All of lore.kernel.org
 help / color / mirror / Atom feed
From: Aaron Cornelius <aaron.cornelius@dornerworks.com>
To: Wei Liu <wei.liu2@citrix.com>, Julien Grall <julien.grall@arm.com>
Cc: Xen-devel <xen-devel@lists.xenproject.org>,
	Stefano Stabellini <sstabellini@kernel.org>,
	Ian Jackson <Ian.Jackson@eu.citrix.com>,
	Jan Beulich <jbeulich@suse.com>
Subject: Re: Xen 4.7 crash
Date: Mon, 6 Jun 2016 11:02:49 -0400	[thread overview]
Message-ID: <9fe65e93-542d-aad7-a820-6c1edb0260b3@dornerworks.com> (raw)

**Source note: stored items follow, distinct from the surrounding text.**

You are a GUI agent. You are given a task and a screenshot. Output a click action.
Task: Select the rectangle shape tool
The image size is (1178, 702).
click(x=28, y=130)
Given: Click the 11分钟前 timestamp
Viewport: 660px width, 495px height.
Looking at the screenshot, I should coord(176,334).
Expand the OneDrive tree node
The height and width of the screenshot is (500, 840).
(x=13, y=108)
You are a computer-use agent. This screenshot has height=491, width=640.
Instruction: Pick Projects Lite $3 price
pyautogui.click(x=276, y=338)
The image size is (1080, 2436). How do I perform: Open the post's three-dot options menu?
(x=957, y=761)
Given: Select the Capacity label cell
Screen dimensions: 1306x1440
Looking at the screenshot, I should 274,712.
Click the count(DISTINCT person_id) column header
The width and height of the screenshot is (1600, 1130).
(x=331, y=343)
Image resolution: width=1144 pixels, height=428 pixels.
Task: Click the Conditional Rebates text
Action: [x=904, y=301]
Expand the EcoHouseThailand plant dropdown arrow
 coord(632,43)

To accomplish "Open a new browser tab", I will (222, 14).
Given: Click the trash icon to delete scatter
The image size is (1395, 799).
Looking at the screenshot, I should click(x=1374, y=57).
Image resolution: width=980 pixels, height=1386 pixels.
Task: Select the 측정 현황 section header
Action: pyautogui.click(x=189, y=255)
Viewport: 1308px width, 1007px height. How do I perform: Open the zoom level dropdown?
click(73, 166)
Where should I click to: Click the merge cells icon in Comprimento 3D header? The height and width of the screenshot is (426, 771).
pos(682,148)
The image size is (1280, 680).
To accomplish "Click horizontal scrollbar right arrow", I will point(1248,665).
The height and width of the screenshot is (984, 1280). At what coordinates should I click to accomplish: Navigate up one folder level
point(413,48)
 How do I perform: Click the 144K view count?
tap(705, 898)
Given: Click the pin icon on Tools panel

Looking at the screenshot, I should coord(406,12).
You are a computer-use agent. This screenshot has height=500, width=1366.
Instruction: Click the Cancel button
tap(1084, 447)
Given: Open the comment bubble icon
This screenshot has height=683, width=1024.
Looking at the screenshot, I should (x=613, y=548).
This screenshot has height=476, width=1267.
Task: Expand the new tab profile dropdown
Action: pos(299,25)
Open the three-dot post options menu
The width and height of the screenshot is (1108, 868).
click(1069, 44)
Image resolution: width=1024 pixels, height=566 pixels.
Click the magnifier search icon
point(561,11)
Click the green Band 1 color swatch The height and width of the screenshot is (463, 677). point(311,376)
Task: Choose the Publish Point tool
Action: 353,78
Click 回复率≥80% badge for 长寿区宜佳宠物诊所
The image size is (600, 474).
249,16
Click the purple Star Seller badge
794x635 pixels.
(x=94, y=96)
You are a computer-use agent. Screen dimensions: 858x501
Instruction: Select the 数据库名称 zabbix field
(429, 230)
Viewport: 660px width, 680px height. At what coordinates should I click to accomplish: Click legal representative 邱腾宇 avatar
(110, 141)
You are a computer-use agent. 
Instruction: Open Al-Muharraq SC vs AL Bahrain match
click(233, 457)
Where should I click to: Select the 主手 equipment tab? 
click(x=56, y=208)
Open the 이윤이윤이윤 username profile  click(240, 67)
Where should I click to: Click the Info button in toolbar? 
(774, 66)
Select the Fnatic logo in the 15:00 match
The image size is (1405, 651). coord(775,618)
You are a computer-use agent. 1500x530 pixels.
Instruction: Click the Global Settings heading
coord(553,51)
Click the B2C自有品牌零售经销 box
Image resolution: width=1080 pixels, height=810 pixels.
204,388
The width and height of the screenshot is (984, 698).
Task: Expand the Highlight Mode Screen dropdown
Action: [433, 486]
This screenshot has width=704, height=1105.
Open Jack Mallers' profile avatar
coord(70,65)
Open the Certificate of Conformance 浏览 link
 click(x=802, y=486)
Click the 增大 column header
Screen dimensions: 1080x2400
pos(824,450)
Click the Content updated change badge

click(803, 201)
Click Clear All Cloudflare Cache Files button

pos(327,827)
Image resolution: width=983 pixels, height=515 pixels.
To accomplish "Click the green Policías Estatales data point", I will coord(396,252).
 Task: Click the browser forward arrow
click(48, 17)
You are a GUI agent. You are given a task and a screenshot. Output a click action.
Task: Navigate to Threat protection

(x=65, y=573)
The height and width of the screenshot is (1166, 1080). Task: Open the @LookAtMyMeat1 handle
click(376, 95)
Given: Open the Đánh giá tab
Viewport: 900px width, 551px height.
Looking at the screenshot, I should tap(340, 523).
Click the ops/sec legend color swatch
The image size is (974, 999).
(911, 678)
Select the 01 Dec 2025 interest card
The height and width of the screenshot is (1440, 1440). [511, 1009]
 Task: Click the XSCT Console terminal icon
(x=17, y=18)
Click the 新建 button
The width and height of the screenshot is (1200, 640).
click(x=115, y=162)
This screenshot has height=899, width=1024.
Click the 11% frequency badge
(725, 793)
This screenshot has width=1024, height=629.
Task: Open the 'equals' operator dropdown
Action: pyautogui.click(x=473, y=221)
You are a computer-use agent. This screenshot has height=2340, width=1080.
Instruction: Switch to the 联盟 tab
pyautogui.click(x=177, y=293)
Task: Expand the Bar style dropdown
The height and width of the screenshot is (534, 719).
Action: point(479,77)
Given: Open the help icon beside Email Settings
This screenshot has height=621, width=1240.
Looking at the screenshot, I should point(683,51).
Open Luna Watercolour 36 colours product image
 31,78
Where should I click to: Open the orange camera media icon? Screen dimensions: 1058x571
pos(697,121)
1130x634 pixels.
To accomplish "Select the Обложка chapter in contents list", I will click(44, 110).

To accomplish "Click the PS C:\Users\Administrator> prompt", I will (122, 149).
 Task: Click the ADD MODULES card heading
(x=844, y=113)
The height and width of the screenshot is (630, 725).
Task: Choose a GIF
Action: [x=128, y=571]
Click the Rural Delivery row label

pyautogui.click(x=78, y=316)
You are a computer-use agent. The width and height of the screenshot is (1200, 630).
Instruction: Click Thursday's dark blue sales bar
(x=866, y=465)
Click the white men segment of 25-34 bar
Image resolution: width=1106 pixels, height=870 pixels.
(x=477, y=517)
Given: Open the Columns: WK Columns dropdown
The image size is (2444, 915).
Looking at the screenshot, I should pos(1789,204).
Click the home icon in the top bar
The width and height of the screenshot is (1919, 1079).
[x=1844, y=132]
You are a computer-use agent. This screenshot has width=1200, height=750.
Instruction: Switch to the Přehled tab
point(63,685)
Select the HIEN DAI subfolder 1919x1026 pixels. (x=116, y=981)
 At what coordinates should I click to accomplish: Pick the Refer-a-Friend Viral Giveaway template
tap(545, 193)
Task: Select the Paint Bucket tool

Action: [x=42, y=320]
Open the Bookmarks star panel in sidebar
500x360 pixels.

In-Reply-To: <20160606141931.GH14588@citrix.com>

On 6/6/2016 10:19 AM, Wei Liu wrote:
> On Mon, Jun 06, 2016 at 03:05:47PM +0100, Julien Grall wrote:
>> (CC Ian, Stefano and Wei)
>>
>> Hello Aaron,
>>
>> On 06/06/16 14:58, Aaron Cornelius wrote:
>>> On 6/2/2016 5:07 AM, Julien Grall wrote:
>>>> Hello Aaron,
>>>>
>>>> On 02/06/2016 02:32, Aaron Cornelius wrote:
>>>>> This is with a custom application, we use the libxl APIs to interact
>>>>> with Xen.  Domains are created using the libxl_domain_create_new()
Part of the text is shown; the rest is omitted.